WHAT TO DO
1) List every figure that the dairy cow calcium article gives in milliequivalents or as a percentage of dietary dry matter.
2) Carry on the article about calcium intake in dairy cows from its last sentence.

SOURCE DOCUMENT
━━━━━━━━━━━━━━━━━━━━━━━━━━━━━━

Increased Calcium Intake Improves Cow Health, Ovulation

Iola Kansas Dairy Cows Grazing 2013 ( Wyatt Bechtel )

Dairy producers know calcium metabolism in their cows is important prior to calving to help avoid a nutrient deficiency or milk fever. Now, a new study from the University of Illinois shows that cows benefit from even more calcium than what has long been the industry standard recommendation.

"We are saying that you need to go to -20 milliequivalents and up to 2% of dietary dry matter for calcium (in negative DCAD diets)," explains Phil Cardoso, associate professor in the Department of Animal Sciences, in a news release. DCAD stands for dietary cation-anion difference.

Traditionally, producers using a negative DCAD strategy acidify a cow’s diet by taking it to only -5 milliequivalents and not adding calcium or by adding it at only 1% of dietary dry matter.

━━━━━━━━━━━━━━━━━━━━━━━━━━━━━━

[Collected data]
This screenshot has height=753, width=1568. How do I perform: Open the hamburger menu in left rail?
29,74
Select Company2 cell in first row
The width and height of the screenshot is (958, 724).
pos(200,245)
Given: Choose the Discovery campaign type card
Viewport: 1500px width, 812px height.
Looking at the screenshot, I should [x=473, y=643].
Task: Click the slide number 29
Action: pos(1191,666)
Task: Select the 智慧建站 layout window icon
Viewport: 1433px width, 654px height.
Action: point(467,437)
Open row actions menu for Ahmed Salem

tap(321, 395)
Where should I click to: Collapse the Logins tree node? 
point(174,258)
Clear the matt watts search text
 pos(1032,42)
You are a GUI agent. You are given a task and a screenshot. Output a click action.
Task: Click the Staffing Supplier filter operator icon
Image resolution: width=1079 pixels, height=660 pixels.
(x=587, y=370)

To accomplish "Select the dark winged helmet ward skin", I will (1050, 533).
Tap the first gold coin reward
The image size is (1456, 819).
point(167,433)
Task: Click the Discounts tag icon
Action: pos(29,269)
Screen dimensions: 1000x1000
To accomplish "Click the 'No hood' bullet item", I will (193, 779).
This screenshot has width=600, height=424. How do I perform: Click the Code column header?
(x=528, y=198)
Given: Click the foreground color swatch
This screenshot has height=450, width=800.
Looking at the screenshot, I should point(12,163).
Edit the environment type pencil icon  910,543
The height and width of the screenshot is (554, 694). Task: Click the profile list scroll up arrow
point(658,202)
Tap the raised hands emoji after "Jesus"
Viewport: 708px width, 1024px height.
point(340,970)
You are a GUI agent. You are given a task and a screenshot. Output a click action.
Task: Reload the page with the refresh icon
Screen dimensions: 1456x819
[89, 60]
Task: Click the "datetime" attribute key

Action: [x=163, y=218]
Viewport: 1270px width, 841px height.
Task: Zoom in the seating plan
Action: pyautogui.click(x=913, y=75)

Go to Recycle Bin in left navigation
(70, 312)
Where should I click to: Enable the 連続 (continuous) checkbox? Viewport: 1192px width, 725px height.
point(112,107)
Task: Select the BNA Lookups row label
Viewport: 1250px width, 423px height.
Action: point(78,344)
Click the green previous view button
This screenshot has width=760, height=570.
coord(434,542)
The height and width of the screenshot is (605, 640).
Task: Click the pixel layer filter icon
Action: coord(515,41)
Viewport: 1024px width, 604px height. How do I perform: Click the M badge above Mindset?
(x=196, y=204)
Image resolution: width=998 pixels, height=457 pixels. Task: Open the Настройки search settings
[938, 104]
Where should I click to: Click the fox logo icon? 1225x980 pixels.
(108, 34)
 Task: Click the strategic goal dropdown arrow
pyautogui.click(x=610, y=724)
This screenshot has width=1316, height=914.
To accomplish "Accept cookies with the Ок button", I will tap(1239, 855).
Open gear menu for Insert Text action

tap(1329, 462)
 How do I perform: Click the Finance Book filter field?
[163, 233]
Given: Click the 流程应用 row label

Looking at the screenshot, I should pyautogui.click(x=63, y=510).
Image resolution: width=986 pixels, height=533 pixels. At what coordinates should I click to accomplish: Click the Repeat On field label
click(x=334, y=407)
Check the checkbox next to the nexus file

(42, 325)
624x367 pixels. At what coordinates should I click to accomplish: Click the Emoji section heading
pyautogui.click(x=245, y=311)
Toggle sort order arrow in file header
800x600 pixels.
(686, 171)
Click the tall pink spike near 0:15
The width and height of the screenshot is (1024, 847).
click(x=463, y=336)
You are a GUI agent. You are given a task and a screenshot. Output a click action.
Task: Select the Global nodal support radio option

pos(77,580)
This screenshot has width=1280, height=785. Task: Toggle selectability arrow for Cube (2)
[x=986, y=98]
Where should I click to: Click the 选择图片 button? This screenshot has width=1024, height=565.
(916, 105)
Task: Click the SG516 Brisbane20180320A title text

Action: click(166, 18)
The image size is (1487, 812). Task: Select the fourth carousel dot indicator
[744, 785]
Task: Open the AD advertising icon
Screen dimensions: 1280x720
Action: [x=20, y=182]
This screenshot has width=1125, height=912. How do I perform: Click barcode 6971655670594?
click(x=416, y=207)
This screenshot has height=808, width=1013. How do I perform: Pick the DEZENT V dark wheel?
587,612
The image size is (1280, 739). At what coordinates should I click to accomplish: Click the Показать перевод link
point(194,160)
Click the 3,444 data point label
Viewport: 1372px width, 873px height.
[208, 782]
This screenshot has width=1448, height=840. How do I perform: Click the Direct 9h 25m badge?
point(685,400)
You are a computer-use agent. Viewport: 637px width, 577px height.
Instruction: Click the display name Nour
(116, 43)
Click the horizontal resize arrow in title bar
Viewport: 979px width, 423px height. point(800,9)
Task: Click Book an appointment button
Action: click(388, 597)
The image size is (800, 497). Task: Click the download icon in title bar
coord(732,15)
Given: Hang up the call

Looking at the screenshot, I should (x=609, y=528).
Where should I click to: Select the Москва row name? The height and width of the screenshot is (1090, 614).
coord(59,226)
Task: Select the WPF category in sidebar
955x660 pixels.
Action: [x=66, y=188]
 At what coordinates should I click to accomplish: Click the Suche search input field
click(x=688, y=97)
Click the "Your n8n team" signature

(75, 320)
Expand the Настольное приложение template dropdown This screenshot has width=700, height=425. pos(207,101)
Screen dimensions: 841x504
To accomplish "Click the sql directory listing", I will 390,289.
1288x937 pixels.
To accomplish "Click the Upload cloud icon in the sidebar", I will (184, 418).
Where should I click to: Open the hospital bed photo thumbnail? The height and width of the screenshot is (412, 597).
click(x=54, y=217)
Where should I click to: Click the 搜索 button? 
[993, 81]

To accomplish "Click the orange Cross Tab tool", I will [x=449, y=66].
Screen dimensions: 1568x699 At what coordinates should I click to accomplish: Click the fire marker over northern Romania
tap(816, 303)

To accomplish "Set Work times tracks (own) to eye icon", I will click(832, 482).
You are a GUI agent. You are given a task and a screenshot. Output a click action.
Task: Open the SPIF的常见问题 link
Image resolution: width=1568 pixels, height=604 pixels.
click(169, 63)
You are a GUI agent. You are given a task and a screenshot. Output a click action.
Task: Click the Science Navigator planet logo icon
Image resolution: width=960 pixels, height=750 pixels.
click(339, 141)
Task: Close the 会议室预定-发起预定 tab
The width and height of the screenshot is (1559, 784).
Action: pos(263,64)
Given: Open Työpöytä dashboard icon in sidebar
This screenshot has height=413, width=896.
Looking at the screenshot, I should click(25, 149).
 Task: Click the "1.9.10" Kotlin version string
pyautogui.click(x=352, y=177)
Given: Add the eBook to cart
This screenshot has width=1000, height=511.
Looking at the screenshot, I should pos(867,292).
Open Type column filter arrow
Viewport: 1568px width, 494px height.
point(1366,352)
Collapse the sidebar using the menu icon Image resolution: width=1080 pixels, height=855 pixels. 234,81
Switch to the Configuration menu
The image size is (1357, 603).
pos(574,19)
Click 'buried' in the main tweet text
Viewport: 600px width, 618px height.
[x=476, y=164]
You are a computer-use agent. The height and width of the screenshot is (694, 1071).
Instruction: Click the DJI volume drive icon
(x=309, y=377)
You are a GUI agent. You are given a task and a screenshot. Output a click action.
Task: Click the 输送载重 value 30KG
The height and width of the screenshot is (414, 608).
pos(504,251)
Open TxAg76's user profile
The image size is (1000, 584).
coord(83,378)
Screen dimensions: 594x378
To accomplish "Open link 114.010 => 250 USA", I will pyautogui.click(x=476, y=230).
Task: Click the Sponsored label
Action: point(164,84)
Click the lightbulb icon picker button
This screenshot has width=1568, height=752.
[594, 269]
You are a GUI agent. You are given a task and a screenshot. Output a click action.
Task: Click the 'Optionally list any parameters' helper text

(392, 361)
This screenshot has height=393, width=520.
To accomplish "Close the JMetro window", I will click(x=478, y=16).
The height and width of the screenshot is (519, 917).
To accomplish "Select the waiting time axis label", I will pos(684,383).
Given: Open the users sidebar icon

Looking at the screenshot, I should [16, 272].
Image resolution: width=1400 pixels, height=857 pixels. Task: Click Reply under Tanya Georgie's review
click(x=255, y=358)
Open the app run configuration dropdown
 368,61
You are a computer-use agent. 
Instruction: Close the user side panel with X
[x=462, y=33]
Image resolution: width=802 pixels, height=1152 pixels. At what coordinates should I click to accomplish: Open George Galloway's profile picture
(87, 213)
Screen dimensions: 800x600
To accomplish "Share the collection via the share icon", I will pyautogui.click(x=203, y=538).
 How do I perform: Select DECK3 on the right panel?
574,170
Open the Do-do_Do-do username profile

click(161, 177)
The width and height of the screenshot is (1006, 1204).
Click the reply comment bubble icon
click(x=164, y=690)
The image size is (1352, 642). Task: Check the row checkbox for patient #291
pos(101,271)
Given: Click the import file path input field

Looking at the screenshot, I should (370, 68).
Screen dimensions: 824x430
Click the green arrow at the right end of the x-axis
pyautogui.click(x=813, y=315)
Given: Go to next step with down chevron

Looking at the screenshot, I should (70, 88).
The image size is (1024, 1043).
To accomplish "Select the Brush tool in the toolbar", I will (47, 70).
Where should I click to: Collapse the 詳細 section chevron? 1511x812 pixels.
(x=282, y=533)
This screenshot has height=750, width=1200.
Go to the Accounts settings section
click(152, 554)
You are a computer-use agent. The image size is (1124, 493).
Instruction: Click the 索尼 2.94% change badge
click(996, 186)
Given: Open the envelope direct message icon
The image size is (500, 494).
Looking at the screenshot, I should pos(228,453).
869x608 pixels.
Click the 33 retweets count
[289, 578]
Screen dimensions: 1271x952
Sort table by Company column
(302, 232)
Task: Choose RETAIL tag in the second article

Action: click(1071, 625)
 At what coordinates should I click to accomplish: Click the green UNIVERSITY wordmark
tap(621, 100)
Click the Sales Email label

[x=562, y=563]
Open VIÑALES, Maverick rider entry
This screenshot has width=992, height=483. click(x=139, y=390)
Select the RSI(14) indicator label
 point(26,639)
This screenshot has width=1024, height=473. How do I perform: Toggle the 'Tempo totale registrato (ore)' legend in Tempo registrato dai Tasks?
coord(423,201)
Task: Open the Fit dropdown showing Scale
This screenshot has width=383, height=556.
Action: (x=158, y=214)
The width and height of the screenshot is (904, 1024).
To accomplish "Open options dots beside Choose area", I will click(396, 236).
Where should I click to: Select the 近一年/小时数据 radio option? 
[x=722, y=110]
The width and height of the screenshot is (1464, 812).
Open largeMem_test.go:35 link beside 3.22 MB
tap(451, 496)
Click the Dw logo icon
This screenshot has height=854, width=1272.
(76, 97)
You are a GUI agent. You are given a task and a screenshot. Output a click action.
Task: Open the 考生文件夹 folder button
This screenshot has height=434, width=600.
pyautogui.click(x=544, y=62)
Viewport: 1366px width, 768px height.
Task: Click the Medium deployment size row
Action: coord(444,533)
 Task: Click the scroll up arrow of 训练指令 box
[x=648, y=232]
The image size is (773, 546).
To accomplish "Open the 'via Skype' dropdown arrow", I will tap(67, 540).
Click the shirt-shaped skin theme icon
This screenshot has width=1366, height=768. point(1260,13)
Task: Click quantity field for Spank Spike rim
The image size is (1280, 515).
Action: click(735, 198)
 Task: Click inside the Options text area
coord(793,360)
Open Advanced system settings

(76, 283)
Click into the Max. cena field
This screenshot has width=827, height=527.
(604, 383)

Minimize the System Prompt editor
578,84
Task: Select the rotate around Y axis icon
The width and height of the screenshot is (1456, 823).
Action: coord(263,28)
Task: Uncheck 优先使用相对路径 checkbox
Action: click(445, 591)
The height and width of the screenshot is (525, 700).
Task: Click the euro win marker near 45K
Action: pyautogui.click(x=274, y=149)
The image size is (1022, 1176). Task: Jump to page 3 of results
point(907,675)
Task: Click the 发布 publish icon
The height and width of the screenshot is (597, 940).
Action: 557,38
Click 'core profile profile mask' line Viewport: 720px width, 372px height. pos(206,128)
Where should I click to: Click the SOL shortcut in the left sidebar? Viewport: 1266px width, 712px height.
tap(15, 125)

━━━━━━━━━━━━━━━━━━━━━━━━━━━━━━

RESULTS FOR EACH TASK
1)
-20 milliequivalents
2% of dietary dry matter
-5 milliequivalents
1% of dietary dry matter

2)
During the study, Cardoso’s team fed 76 multiparous Holstein cows one of three diets in the month before calving. These were: a control, non-acidified DCAD diet with no added calcium; an acidified DCAD diet (-24 milliequivalents per 100 grams of dry matter) with no added calcium; and an acidified DCAD diet (-24 milliequivalents) with added calcium at 2% of dietary dry matter. The DCAD formulation was mixed with typical forages and corn silage in prepartum diets.

After calving, all cows were switched to a typical postpartum diet with 1% of dietary dry-matter calcium.The researchers then monitored changes in the blood, uterus, ovaries, and pregnancy status at two weeks and four weeks post-calving.

"There was a tendency for cows fed the negative DCAD + calcium diet to get pregnant at a higher rate than cows fed the control diet, but we need to test that in a larger population to be sure of that result," Cardoso reports.

Research shows increased calcium use also lessens the rates of uterine infection and improves cows’ speed-of-return to ovulation.

Cows fed the calcium-added diet also had more favorable disease-fighting antioxidants in the blood and more glands in the uterine lining, which keep the uterus clean and produce hormones that can kick-start ovulation. "That could be why we saw better pregnancy rates," Cardoso says.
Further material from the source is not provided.